For inference, if you have a supported card (or probably architecture if you are on Linux and can use HSA_OVERRIDE_GFX_VERSION), then you can probably run anything with (upstream) PyTorch and transformers. Also, compiling llama.cpp is has been pretty trouble-free for me for at least a year.
(If you are on Windows, there is usually a win-hip binary of llama.cpp in the project's releases or if things totally refuse to work, you can use the Vulkan build as a (less performant) fallback).
Having more options can't hurt, but ROCm 5.4.2 is almost 2 years old, and things have come a long way since then, so I'm curious about this being published freshly today, in October 2024.
BTW, I recently went through and updated my compatibility doc (focused on RDNA3) w/ ROCm 6.2 for those interested.
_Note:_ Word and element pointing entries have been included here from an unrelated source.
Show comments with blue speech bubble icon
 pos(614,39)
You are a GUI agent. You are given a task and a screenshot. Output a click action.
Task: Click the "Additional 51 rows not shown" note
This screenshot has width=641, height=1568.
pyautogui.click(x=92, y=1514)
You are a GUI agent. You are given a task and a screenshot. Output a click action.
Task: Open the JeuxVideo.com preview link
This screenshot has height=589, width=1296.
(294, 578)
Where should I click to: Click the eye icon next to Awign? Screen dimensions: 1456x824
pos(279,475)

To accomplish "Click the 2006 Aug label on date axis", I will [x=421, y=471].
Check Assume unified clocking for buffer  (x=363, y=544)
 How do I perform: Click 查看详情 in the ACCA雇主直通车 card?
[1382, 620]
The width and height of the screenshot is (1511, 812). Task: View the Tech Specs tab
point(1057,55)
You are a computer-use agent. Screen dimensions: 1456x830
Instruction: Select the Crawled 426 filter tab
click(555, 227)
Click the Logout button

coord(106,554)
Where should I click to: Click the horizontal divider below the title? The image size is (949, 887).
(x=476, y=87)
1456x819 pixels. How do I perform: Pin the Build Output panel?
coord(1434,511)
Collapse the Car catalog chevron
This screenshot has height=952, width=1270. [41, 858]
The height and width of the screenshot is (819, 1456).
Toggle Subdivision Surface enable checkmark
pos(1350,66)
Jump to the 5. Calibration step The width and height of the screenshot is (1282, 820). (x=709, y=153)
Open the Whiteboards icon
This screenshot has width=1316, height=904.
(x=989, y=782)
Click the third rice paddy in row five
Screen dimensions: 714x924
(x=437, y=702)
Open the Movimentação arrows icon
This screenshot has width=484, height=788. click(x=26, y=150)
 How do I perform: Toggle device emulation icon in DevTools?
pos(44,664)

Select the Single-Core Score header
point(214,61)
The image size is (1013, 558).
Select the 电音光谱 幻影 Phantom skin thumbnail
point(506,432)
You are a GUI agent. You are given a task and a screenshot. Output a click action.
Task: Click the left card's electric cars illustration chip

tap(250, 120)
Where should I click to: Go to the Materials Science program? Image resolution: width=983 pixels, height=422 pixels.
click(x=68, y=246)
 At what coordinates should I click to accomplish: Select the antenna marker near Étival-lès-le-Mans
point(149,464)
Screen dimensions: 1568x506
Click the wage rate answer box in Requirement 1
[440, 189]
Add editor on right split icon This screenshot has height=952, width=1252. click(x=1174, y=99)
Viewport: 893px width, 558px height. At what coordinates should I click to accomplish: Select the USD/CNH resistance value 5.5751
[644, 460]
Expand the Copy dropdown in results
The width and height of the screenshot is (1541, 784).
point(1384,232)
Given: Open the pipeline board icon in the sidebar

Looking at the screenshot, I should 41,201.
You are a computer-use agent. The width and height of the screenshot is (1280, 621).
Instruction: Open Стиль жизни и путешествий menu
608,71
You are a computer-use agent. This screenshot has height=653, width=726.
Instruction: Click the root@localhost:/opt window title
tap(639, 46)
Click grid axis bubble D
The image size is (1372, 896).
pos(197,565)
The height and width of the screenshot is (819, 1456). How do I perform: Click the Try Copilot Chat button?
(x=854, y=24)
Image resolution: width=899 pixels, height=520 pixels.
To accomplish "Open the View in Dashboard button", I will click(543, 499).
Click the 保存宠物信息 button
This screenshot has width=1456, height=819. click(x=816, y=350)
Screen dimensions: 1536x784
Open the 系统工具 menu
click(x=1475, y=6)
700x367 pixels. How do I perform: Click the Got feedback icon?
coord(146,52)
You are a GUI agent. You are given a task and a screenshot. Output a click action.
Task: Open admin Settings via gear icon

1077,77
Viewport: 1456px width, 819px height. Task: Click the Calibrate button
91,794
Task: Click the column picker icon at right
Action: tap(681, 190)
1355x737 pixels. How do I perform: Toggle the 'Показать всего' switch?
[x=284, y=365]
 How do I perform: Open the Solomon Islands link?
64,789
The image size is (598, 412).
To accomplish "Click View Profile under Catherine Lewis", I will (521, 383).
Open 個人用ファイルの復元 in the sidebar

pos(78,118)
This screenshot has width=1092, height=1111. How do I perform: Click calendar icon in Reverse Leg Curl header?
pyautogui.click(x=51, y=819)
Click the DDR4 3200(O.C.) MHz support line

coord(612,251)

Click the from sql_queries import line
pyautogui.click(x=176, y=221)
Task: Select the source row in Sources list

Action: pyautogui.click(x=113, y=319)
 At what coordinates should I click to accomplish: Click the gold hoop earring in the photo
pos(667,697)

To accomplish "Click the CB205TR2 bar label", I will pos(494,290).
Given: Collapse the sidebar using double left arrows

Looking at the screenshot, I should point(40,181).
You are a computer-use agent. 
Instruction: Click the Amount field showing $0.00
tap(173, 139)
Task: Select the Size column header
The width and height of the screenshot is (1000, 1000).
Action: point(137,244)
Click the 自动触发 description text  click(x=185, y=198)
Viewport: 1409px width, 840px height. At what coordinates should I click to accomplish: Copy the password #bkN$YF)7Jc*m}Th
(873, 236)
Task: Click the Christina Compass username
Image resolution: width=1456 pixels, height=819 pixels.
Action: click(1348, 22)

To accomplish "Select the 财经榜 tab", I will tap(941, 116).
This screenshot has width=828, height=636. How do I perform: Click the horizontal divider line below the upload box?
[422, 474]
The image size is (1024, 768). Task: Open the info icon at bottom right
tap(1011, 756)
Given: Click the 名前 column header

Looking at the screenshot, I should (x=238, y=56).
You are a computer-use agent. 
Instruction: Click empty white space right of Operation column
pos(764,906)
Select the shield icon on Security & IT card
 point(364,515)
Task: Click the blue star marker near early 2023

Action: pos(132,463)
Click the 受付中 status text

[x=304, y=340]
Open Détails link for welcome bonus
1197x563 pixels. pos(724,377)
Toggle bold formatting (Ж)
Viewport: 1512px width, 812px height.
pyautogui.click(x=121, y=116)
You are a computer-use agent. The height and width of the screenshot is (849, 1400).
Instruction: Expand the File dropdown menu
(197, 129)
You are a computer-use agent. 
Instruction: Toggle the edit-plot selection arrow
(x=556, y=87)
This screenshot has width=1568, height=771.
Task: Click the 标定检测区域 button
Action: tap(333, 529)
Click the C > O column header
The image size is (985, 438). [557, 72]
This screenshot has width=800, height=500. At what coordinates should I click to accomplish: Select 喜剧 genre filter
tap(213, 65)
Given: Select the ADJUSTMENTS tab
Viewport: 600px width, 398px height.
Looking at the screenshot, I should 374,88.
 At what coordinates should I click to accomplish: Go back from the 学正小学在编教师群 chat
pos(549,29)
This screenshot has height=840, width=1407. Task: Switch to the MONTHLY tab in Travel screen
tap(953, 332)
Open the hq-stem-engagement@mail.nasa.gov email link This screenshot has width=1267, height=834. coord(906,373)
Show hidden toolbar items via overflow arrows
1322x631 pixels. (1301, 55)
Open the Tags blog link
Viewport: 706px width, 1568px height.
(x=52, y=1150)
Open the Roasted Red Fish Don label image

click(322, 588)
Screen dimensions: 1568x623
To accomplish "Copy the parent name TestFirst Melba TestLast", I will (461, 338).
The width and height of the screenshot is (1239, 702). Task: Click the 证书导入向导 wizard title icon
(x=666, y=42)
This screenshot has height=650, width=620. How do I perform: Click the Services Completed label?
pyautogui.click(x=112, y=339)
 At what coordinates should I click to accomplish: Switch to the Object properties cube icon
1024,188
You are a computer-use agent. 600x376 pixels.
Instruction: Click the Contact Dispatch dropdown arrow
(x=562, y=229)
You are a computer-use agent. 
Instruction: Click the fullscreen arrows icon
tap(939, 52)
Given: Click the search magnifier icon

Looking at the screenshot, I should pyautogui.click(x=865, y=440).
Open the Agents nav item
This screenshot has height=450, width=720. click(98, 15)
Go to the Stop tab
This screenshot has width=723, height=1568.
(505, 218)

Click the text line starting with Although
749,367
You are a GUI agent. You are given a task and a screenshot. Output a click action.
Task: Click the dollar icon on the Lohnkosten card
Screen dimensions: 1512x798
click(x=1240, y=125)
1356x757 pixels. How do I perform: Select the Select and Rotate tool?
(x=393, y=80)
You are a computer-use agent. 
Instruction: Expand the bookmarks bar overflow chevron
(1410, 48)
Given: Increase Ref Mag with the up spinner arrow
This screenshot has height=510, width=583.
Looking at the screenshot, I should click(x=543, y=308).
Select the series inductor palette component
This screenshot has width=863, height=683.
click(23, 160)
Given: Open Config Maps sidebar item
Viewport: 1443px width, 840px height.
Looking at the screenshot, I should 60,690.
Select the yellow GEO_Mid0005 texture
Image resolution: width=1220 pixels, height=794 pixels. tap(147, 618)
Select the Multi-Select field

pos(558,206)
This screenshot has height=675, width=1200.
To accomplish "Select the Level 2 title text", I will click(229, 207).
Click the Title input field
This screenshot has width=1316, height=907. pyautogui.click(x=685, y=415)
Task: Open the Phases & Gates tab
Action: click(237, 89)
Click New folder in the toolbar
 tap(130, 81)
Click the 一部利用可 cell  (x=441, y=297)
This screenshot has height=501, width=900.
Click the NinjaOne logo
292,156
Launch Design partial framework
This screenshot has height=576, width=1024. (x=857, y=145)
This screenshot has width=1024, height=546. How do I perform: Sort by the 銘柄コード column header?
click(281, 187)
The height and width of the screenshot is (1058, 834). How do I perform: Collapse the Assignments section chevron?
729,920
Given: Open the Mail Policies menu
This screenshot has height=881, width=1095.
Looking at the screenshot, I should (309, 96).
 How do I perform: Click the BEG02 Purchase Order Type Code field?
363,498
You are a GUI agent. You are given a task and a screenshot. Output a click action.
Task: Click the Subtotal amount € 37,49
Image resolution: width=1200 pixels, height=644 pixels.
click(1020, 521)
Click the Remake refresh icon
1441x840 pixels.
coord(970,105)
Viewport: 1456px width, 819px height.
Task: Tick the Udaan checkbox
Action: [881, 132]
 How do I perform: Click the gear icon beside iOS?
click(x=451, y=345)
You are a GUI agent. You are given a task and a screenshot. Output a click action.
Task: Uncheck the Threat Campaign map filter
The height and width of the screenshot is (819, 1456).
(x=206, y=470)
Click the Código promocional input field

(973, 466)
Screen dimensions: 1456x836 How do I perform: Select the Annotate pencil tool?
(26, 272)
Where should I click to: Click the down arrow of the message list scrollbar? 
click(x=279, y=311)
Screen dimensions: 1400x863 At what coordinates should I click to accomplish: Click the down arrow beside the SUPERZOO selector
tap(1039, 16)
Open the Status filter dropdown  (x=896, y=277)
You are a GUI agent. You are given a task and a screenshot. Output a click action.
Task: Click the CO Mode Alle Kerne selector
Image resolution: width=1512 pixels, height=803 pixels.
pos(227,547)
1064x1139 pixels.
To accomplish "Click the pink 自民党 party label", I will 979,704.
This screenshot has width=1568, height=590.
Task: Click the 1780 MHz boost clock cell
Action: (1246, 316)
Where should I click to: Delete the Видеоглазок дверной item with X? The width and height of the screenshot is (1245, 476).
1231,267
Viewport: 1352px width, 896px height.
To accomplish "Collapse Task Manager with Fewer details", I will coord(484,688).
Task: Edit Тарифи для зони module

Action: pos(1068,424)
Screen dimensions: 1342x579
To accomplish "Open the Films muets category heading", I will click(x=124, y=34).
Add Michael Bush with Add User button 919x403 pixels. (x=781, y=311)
A lot has changed just in the past few months (upstream bitsandbytes, upstream xformers, and Triton-based Flash Attention): https://llm-tracker.info/howto/AMD-GPUs
i also have been playing with inference on the amd 7900xtx, and i agree. there are no hoops to jump through these days. just make sure to install the rocm version of torch (if using a1111 or similar, don't trust requirements.txt), as shown clearly on the pytorch homepage. obsidian is a similar story. hip is straightforward, at least on arch and ubuntu (fedora still requires some twiddling, though). i didn't realize xformers is also functional! that's good news.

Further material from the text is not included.